Amitav Ghosh on Literature and Climate Coincidence

A problem as massive as global climate change is difficult to capture in literary language. Amitav Ghosh knows this better than most.

Now in his sixties, the award-winning author of eight novels and four books of nonfiction has in recent years tried to write about climate change in both genres.

In his 2016 book of essays The Great Derangement, Ghosh argued that not enough contemporary novels were addressing climate change as a central issue of our time. One of the problems, he said, has to do with the history of the genre. The novel arose in Europe alongside the middle class, whose readers wanted depictions of stable, everyday life. Literature about spectacular events, like fairy tales and epics, faded from popularity.

**RECORD LIST**:
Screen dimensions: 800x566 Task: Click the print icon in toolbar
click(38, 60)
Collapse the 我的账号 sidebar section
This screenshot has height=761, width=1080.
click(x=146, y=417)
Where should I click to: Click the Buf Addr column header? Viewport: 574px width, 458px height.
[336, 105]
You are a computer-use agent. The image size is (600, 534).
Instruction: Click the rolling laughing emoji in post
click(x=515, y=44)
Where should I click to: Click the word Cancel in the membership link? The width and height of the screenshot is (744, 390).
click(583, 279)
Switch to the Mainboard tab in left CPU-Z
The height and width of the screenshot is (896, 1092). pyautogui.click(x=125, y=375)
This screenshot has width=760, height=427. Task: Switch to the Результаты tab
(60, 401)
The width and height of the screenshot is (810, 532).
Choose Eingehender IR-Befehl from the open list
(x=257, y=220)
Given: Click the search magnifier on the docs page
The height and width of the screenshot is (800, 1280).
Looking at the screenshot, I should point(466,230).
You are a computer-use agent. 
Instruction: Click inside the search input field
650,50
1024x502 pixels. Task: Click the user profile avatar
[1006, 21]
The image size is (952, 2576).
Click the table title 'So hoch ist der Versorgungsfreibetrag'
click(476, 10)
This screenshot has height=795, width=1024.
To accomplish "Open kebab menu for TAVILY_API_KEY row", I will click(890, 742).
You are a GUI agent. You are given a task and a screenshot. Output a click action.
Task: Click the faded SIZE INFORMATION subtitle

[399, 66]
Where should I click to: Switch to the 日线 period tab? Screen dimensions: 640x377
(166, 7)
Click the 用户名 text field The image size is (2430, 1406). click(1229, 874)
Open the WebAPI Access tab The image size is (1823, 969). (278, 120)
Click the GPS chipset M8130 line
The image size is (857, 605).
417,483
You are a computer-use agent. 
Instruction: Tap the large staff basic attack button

**GOAL A**: According to the article on Amitav Ghosh and climate fiction, where and alongside which social group did the novel arise?
**GOAL B**: Resume the article on Amitav Ghosh and climate fiction, picking up right after its last sentence.

**TASK OUTPUT A**: In Europe, alongside the middle class.

**TASK OUTPUT B**:
But Ghosh claimed that focusing on mundane life was actually unrealistic in our era of ever more frequent climate disasters, from Chennai floods to California wildfires. The type of life represented in most Western novels is currently a fantasy for everyone but a select, wealthy few—and even those few are facing more climate disruptions. Fiction, he said, should try to represent the true pace of catastrophe that the world already faces.

“All that the world asks is that artists and writers respond to the realities of the world around them,” Ghosh said when we sat down recently for an interview in Toronto. “I wouldn’t even call it climate; I would just say the realities of today. We can’t just shut our eyes to something like Hurricane Sandy or Hurricane Maria.”

In his latest novel Gun Island, released this fall, Ghosh creates a world in which his characters literally fly from fire to flood, each scene unfolding in a new disaster zone. When I first read the novel, the high volume of extraordinary moments sometimes felt overwhelming. To Ghosh, strange coincidences are ordinary.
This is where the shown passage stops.